• Task instructions:
1. In the article on the Palestinian statehood bid, how much humanitarian aid did the U.S. Congress freeze on Oct. 3?
2. Carry the article on the Palestinian statehood bid forward from its final sentence.
-------- Reading text
The U.N. Security Council will meet next week to consider whether to accept the Palestinian bid for statehood. In order for it to pass, the bid would need the support of nine out of 15 council members, with no vetoes from the permanent members.

Ahead of the bid, world leaders were urging diplomacy on the issue. U.S. President Barack Obama said that he would use his veto power at the United Nations to halt the bid and insisted that only negotiations between Israel and Palestine would forge lasting peace. On Oct. 3, the U.S. Congress froze $200 million in humanitarian aid to the Palestinian Authority, reportedly in retaliation to the statehood bid.

Meanwhile, French President Nicolas Sarkozy took the middle road, calling on the United Nations to admit Palestine as a non-member state, upgrading its status from observer but falling short of full membership. Sarkozy warned that a veto could cause a wave of violence in the region.

Obama told the United Nations. on Sept. 21 that he fully supports a separate Palestinian state. However, he said, "Israelis must know that any agreement provides assurances for their security. Palestinians deserve to know the territorial basis of their state."

"I know that many of you are frustrated by the lack of progress. I assure you, so am I … But I am convinced that there is no shortcut to the end of a conflict that has endured for decades," he added. "Peace is hard work. Peace will not come through statements and resolutions at the United Nations. If it were that easy, it would have been accomplished by now."

Jefferts Schori warned of the consequences of an either/or choice at the United Nations.

"What is clear is that the diplomatic isolation of Israel that could result from a vote in which only a handful of nations refuse recognition of Palestinian statehood would not be productive to achieving peace," she said. "At the same time, it is also clear that a vote in which the United States, as a principal international agent in the peace process, votes – either by itself or with other members of the Security Council – against even symbolic recognition of Palestinian statehood would be deeply unproductive."

Executive Council said at its June meeting that it voiced the church’s "unequivocal opposition to any action by either party that undermines progress toward negotiations" and urged all Episcopalians "to pray for the peace of the Holy Land and advocate to their own governments for maximum international support for a negotiated two-state solution."
----------------
-------- Study material
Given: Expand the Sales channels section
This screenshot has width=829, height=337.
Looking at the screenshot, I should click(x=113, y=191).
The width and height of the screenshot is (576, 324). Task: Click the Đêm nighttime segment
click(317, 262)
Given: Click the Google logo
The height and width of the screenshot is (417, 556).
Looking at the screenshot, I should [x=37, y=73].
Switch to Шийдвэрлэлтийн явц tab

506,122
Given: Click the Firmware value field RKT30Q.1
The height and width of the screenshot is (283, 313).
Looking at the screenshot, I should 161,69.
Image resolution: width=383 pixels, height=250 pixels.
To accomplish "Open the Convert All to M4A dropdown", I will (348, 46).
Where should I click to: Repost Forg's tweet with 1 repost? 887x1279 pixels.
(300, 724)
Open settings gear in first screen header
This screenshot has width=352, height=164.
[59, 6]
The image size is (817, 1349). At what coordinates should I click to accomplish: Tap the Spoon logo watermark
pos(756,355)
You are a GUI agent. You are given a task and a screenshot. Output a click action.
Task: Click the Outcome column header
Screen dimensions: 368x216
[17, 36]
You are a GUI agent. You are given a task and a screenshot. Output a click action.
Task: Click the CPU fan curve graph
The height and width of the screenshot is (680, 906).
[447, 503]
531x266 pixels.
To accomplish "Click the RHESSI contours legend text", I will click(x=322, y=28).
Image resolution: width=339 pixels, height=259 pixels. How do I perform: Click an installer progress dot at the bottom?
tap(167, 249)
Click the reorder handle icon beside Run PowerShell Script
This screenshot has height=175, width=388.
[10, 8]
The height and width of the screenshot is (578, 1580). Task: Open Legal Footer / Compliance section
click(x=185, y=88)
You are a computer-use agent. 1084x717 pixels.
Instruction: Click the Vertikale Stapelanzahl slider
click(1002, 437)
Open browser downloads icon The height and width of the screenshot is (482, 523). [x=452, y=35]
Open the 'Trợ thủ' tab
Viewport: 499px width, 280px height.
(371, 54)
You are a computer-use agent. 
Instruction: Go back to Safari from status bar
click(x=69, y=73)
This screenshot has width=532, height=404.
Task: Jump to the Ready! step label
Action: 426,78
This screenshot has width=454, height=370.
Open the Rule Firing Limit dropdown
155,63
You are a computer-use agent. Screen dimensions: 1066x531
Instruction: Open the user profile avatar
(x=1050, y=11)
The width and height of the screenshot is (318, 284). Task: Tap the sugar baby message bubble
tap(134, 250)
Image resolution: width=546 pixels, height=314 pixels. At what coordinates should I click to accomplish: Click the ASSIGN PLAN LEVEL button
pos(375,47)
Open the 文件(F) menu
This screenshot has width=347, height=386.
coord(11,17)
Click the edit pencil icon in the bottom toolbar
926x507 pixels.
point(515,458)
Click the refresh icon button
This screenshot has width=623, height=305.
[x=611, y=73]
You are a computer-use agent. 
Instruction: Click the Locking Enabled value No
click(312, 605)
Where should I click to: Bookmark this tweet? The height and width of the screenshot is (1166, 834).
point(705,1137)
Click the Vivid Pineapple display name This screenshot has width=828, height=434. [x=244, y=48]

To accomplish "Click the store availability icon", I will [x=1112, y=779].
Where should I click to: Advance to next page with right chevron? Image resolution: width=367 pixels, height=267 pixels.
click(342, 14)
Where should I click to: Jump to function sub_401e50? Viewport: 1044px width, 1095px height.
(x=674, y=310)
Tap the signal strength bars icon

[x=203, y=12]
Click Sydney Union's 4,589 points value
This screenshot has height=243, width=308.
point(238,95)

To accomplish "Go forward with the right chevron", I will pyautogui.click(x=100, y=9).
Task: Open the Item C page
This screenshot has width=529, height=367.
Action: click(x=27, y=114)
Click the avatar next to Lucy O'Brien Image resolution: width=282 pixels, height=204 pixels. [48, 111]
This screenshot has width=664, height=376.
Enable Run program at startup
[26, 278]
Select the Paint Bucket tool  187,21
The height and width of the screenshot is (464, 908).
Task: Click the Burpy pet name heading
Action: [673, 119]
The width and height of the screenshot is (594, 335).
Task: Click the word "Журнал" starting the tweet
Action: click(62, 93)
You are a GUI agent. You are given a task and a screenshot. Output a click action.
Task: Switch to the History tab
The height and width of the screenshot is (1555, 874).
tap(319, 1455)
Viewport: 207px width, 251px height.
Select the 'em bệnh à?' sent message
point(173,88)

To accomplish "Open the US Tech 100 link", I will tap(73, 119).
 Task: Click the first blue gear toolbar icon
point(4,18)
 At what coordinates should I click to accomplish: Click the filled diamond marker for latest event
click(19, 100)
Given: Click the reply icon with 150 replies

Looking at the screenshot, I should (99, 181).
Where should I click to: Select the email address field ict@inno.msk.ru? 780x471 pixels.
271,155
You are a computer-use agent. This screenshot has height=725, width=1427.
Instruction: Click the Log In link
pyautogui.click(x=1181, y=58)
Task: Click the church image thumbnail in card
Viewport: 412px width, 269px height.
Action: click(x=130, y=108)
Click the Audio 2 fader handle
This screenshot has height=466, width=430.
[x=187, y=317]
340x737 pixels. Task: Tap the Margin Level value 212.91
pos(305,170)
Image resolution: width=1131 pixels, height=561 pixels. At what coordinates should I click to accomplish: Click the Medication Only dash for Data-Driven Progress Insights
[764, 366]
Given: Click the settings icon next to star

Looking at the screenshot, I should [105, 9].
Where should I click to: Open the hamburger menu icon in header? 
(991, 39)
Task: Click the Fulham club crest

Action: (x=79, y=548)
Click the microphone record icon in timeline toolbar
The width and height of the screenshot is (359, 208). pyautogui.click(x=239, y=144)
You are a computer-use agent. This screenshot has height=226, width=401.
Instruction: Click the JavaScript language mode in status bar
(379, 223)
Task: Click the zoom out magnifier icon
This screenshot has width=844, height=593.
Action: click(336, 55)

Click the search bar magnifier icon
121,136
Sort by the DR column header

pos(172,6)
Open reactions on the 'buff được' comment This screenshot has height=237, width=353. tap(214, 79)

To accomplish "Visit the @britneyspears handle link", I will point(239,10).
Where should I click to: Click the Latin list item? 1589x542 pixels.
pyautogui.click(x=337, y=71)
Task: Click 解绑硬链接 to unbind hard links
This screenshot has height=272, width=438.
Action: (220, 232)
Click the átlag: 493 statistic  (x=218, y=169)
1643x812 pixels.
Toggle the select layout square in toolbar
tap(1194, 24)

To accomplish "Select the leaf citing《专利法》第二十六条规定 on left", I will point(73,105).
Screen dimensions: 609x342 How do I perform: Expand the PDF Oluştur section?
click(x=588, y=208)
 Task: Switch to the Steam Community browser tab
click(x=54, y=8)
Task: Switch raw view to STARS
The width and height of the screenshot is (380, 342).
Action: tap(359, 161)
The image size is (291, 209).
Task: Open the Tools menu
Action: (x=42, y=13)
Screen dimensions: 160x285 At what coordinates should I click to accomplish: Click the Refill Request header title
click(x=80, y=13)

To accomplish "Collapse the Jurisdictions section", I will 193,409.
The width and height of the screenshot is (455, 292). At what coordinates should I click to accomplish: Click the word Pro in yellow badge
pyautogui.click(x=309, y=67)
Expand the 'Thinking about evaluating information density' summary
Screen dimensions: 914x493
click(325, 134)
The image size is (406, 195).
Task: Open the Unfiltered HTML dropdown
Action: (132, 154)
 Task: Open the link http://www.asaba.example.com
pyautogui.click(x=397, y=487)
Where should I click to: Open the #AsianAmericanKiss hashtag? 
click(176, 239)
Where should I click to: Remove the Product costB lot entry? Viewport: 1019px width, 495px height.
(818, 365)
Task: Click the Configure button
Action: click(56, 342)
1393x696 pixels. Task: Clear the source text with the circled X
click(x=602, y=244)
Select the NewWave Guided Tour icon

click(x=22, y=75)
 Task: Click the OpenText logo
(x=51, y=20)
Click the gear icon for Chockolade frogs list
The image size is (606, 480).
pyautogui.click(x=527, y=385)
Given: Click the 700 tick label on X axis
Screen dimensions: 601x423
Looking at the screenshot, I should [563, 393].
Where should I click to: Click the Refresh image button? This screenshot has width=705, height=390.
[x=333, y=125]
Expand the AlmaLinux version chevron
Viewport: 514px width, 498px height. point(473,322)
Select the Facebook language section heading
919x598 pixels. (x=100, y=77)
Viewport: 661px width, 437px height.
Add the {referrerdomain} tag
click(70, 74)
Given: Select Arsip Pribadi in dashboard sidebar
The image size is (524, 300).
----------------
• Answers to each task:
1. $200 million in humanitarian aid to the Palestinian Authority.

2.
Anne Lynn, executive director of the American Friends of the Episcopal Diocese of Jerusalem, said in a statement e-mailed to ENS that "each of us must look into our hearts and discern what we can do to support our brothers and sisters, of all nationalities, as they struggle in a volatile place. We’re at a tipping point and therefore a moment of opportunity. Let’s seize it and build two capable, stable societies side by side."

AFEDJ supports the dozens of humanitarian institutions – schools, hospitals and clinics – of the Episcopal Diocese of Jerusalem throughout Israel, Jordan, Lebanon, Syria and the Palestinian Territories. Led by Bishop Suheil Dawani, the Jerusalem diocese, a member of the Anglican Communion, is supported by several parishes and dioceses in the U.S.-based Episcopal Church through prayer, advocacy and financial assistance.

"Compassionate healthcare, education, economic development – these are the building blocks of a peace built from the bottom up," said Lynn. "One imposed from a position of strength cannot be sustained. And without basic social building blocks, we’ll continue to see legitimate frustration and reprisal … A long-term peace is everyone’s goal, but a lasting peace is built on respect for differences, tolerance and a commitment to reconciliation."

According to Jefferts Schori’s letter, at a recent conference in London, Dawani said: "As Christians, we are called to be peacemakers, to continue to provide hope where it is dim, to be voices of the voiceless, and to be advocates for a just and durable peace.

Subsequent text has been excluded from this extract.